Amazon's Silk disrupts the microprocessor race - dinogane
http://blog.dinogane.com/2011/10/amazons-silk-disrupts-microprocessor.html
======
foobarbazetc
Holy crap are the people talking about Silk moronic.

Do you people realise this is nothing new? BlackBerry has been doing this for
more than a decade, with poor results. Opera has been doing this for at least
6+ years, with slightly better results.

It's not new, and it's not a good thing. Centralizing all browsing through
Amazon? Are you fucking kidding me? What kind of crazy world is this that
people are excited by this development?

That, and proxying all browsing for a _WiFi-only_ device with a _dual core
CPU_ is beyond disingenuous and absolutely unnecessary.

------
gwright
I'm anxious to hear more details about Silk but from what I understand so far,
the protocol between the device and the backend EC2 servers is SPDY
(<http://www.chromium.org/spdy/spdy-protocol>) or something pretty similar.

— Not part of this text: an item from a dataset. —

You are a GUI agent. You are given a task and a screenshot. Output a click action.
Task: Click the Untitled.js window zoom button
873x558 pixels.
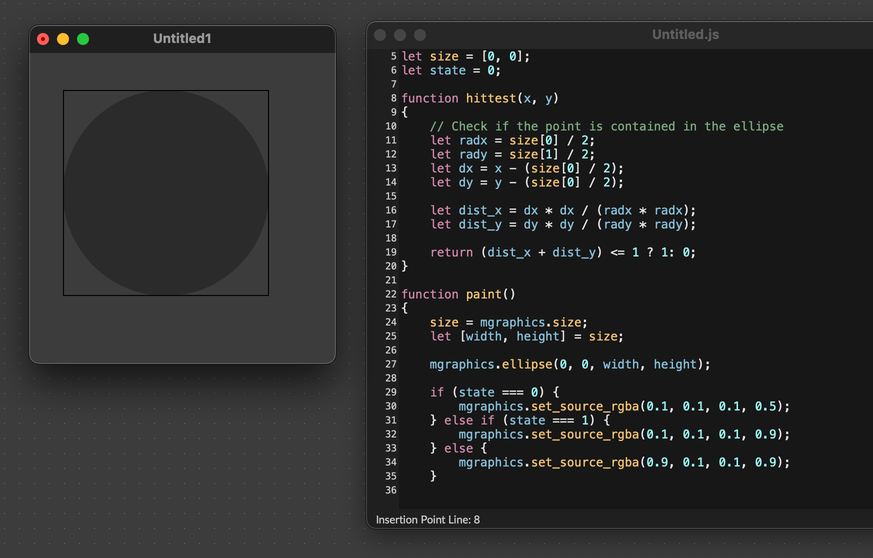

SPDY is a transport protocol, basically an improvement over HTTP to avoid the
latencies associated with opening and closing many TCP sessions in order to
render a single web page.

This approach also allows Amazon to maintain a huge local web cache including
predictive pre-fetching. As many people have pointed out this stuff isn't
'new' other than perhaps the scale at which Amazon operates compared to
existing systems.

I don't think any of this is going to change the computational requirements at
the device for handling client-side processing (i.e. Javascript), which is
what the author seems to suggest.

------
dguido
Isn't this exactly what BlackBerry did in the early 2000s? Mobile phones
sucked, so they processed as much as they could on the server and sent it down
compressed and easily parseable to the client?

------
jhrobert
With their infrastucture, Amazon could as well run browsers in the cloud and
then update remote screens, VNC style. Other guys do that for games, latency
is not an issue for them apparently.